Combined hepatocellular carcinoma–intrahepatic cholangiocarcinoma
(cHCC–CCA) is a primary liver cancer with features of both hepatocellular carcinoma
(HCC) and intrahepatic cholangiocarcinoma (iCCA). This combined tumor represents
1% of all primary liver cancers, but recent studies have shown its increasing incidence
and incidence-based mortality. The risk factors (identifiable in about 30% of the cases)

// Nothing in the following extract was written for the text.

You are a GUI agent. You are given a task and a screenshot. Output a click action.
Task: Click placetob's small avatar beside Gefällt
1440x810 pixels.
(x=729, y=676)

are similar to those of HCC and CCA: cholestatic liver diseases, hepatobiliary flukes,
toxins, liver cirrhosis of any etiology, and metabolic diseases such as obesity and
diabetes mellitus. The first pathological classifications of cHCC-CCA described three
types of tumors: collision, transition and intermediate tumors. Intermediate tumors
develop from a cell intermediate between the hepatocyte and biliary epithelial cell. The
4th WHO classification of digestive system tumors (2010) was the first one to report
cHCC-CCA as a distinct entity, with two main subtypes: classical type and cHCC-CCA
with stem-cell features. The collision type was no longer accepted. In the 5th WHO
classification (2019), the tumors of the subtype with stem cell features were recategorized as either HCC or iCCA. Due to the cHCC-CCA mixture of phenotype
characteristics, the staging criteria have been also controversial. Presently, the cHCCCCA tumors are staged by a similar algorithm as for iCCA: the TNM staging of HCC
is used for clinical applications and prognosis, and the SEER staging is used for
epidemiological studies. The growing interest in molecular research, genetic
biomarkers identification, diagnosis and staging of these combined tumors will
eventually lead to the development of effective therapeutical approaches.
Keywords: Combined tumor, Epidemiology, Hepatocellular carcinoma, Intrahepatic cholangiocarcinoma, Pathology, Tumor staging.